While the main events marking the ship’s construction, maiden voyage and eventual sinking will take place in Belfast, it is hoped Rathfriland will also feature among the commemmorations.
It is understood the council may get behind some kind of permanent memorial to Thomas Morrow, while his former Orange Lodge will mark the one hundredth anniversary of his death by unveiling a portrait of the past Worshipful Grand Master.
A member of the lodge said either a portrait or bannerette will be created not only to commemmorate Thomas and his Drumlough heritage but also to educate those in the local area.
“Thomas was probably the only Orangeman on board,” said the member. “We plan to dedicate a small bannerette or a portrait of Thomas which will be of great educational value for future generations and new members of the lodge.
“We want to ensure this man is not forgotten, having lived in this area for his young adult life. There are still some Bells in the lodge but we have lost the Morrow connection as it seems most of the family have died out. Hopefully this will ensure we never forget Thomas.”

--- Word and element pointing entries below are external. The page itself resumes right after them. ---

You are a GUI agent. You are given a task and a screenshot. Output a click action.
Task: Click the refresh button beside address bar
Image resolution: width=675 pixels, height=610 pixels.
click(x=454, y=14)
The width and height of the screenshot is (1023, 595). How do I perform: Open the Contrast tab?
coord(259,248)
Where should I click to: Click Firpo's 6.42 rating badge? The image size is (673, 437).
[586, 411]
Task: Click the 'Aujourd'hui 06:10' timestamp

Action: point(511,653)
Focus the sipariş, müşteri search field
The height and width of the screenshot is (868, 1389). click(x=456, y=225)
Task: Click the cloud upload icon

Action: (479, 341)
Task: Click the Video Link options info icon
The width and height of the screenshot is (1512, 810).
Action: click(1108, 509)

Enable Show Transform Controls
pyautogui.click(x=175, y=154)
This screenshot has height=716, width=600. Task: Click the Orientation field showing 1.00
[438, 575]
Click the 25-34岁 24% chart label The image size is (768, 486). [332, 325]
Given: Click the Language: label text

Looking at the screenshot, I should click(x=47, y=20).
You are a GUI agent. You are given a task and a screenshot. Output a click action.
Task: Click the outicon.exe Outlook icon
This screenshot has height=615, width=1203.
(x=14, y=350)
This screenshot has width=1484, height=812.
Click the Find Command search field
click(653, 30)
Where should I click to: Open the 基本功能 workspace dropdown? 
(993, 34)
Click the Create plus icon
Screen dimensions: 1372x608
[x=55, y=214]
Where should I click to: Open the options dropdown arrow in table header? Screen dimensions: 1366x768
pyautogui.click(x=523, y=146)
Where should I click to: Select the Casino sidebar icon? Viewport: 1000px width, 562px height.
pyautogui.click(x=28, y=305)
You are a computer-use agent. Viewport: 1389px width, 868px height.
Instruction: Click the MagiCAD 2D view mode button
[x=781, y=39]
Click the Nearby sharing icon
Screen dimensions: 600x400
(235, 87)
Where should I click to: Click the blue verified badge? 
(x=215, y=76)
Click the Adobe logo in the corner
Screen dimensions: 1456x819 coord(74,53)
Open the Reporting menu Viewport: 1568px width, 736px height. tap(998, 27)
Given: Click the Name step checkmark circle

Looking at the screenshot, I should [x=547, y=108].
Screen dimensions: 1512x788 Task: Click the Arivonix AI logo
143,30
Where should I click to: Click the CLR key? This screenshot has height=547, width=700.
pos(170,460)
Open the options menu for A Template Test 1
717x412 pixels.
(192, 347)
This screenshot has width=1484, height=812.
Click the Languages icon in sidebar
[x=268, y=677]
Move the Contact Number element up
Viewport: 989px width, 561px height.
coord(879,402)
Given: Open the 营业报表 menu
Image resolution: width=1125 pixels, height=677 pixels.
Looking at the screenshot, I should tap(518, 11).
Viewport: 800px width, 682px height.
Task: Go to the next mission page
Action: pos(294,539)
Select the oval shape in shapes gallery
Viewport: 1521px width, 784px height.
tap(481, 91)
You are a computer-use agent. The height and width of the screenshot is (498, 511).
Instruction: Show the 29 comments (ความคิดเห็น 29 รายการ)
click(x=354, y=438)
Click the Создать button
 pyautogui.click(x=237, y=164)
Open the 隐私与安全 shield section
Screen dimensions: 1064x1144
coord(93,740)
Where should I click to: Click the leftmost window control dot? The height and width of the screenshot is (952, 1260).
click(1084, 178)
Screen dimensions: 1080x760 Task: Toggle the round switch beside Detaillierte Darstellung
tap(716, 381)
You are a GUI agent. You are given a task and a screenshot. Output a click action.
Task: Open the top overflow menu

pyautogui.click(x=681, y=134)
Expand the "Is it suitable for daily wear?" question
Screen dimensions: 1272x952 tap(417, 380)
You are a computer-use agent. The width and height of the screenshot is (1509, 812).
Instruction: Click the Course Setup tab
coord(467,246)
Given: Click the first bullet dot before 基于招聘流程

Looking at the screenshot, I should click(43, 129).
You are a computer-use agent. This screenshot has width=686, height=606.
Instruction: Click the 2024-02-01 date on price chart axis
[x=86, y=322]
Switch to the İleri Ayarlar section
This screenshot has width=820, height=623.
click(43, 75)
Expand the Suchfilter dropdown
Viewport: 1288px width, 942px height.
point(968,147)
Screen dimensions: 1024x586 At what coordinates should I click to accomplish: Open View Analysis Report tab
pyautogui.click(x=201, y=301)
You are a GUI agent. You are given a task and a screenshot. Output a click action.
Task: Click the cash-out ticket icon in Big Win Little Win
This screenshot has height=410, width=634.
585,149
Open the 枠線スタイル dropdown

Local UUP councillor Glenn Barr, a Rathfriland resident himself, said local people can help to ensure Thomas is remembered throughout the area.
“I want to do something to ensure this local man is remembered, and this year is especially important as it is the centenary of the Titanic’s sinking. It was the largest maritime disaster in peacetime and it is something which has since been made into a movie, numerous books have been written and there remains a real fascination into the ship’s sinking.
“For us to have had a local man aboard the ship is something we should be seeking to commemmorate and I will be bringing this to the next meeting of the council.
“So far the idea of a memorial bench has been put forward but nothing has been decided and I would welcome members of the public to bring forward any ideas they have for things we can do to mark 100 year’s since Thomas death on the ship.”
Mr Barr said there is also potential for tourism this year and in the future. “There will be people coming to Northern Ireland and we want them to come outside of Belfast and visit places like Rathfriland and hear stories like Thomas’.”